Wednesday, December 1, 2004

The Continuing Assault on Life

Hugh Hewitt tips us to the ongoing erosion of the right to life. The Netherlands is currently debating whether it should soon be permissible for doctors to arrogate to themselves the legal right to kill children up to the age of twelve if they deem them to be in terrible pain and terminally ill. Parents' wishes will, of course, be considered, but the ultimate decision rests with doctors. Previously, Dutch law only allowed for euthanasia of patients older than twelve.

The following is the first part of an article describing the Groningen Protocol, a set of guidelines for an experimental policy allowing child euthanasia.

AMSTERDAM, Netherlands - Four times in recent months, Dutch doctors have pumped lethal doses of drugs into newborns they believe are terminally ill, setting off a new phase in a growing European debate over when, if ever, it's acceptable to hasten death for the critically ill. Few details of the four newborns' deaths have been made public. Official investigations have found that the doctors made appropriate and professional decisions under an experimental policy allowing child euthanasia that's known as the Groningen University Hospital protocol.

But the children's deaths, and the possibility that the protocol will become standard practice throughout the Netherlands, have sparked heated discussion about whether the idea of assisting adults who seek to die should ever be applied to children and others who are incapable of making, or understanding, such a request.

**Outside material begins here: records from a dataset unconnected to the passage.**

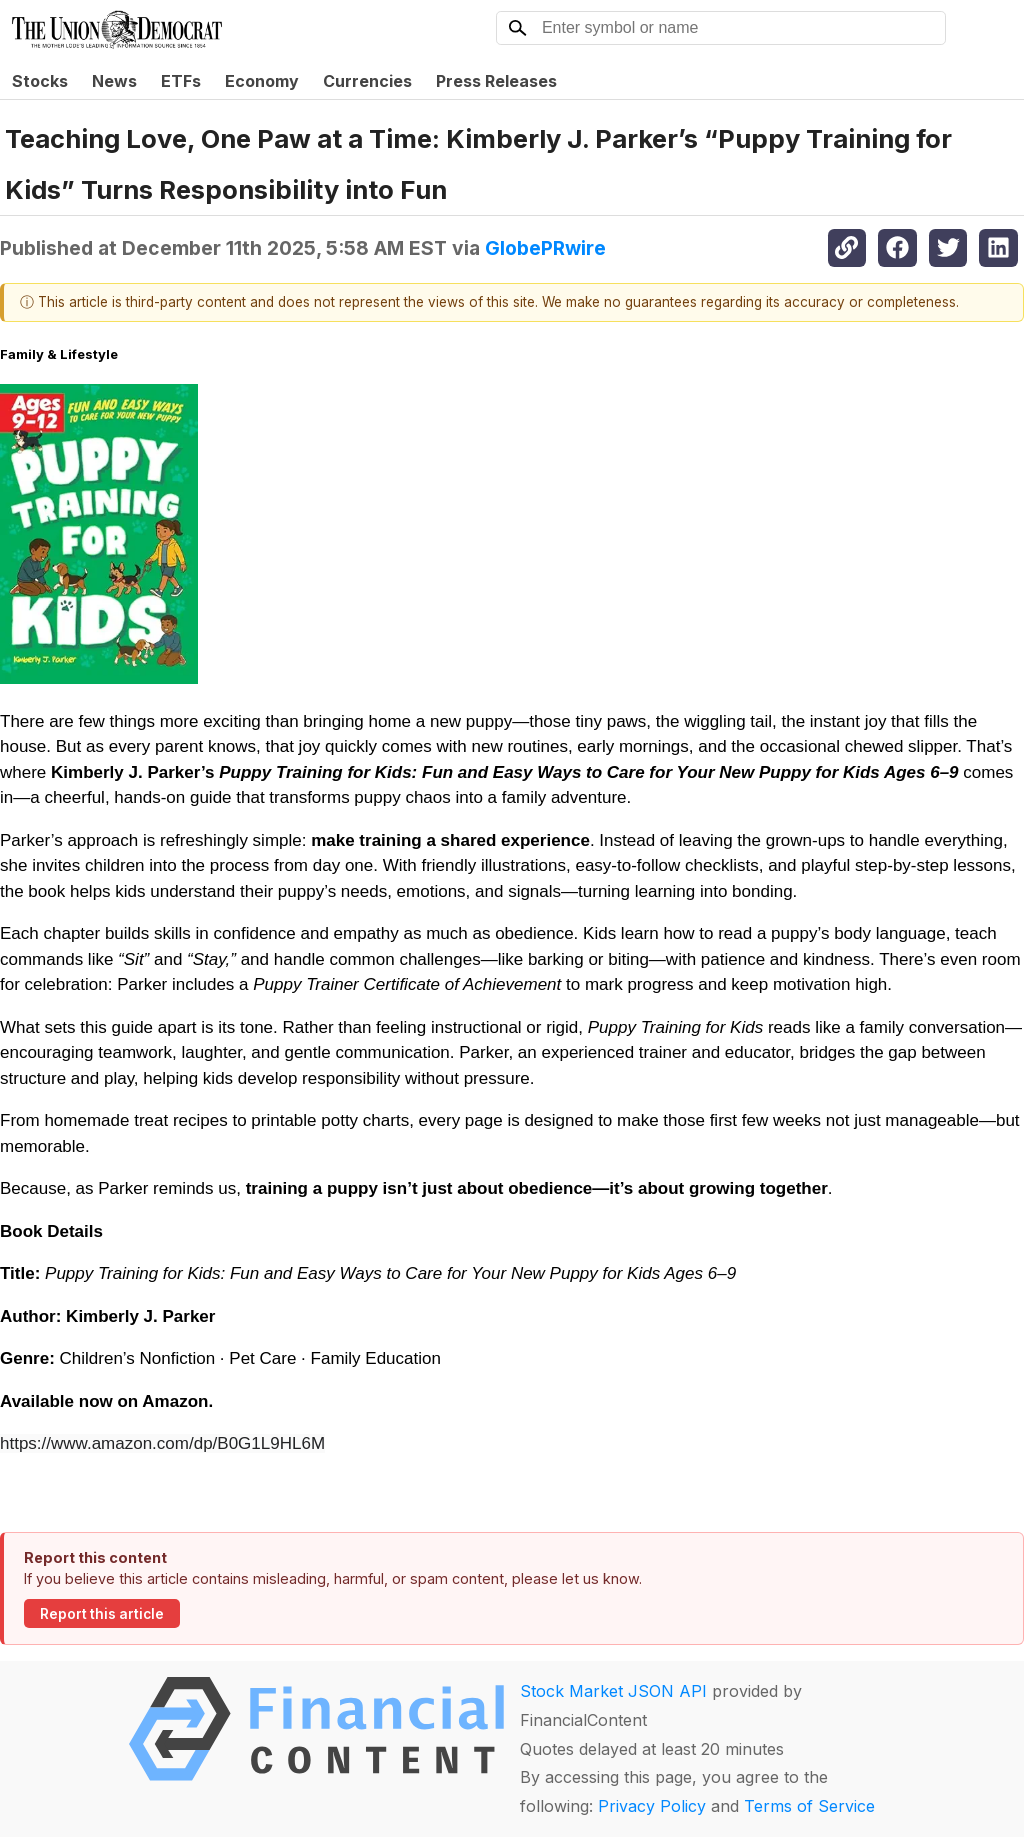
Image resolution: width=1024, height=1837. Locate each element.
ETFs (181, 81)
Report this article (102, 1614)
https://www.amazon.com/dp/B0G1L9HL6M (162, 1443)
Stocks (40, 81)
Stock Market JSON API (613, 1691)
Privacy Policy (652, 1806)
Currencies (367, 81)
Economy (262, 81)
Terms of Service (809, 1806)
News (114, 81)
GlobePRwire (545, 248)
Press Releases (496, 81)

"Applying euthanasia to children is another step down the slope in this debate," said Henk Jochemsen, the director of Holland's Lindeboom Institute, which studies medical ethics. "Not everybody agrees, obviously, but when we broaden the application from those who actively and repeatedly seek to end their lives to those for whom someone else determines death is a better option, we are treading in dangerous territory."

The Dutch debate is being closely watched throughout the continent. Belgium has laws similar to those in the Netherlands, and a bill permitting child euthanasia is before its Parliament. No date has been set for debate.

Great Britain is considering legalizing assisted suicide for the terminally ill, amid reports that doctors already may be helping thousands of patients to die each year.

"Assisted dying is a fact," said Hazel Biggs, the director of medical law at the University of Kent, who's about to publish a report estimating the number of assisted deaths in Britain at 18,000 annually. "We have to regulate it, to ensure that vulnerable people are being protected."

Under the Groningen protocol, if doctors at the hospital think a child is suffering unbearably from a terminal condition, they have the authority to end the child's life. The protocol is likely to be used primarily for newborns, but it covers any child up to age 12.

Hewitt asserts that, "There are three kinds of people in the world: Those who will react with horror and alarm to this story; those who will applaud it; and those who will shrug it off as of no interest to them. I am uncertain which of the latter two groups is in worse moral condition."

The crucial question here is what safeguards are in place to insure that the policy won't gradually evolve to eventually permit euthanasia of children born to poor families or emotionally distraught mothers or children whose prospects are otherwise bleak? How will doctors be prevented from killing children whose lives they simply deem to be insufficiently pleasant?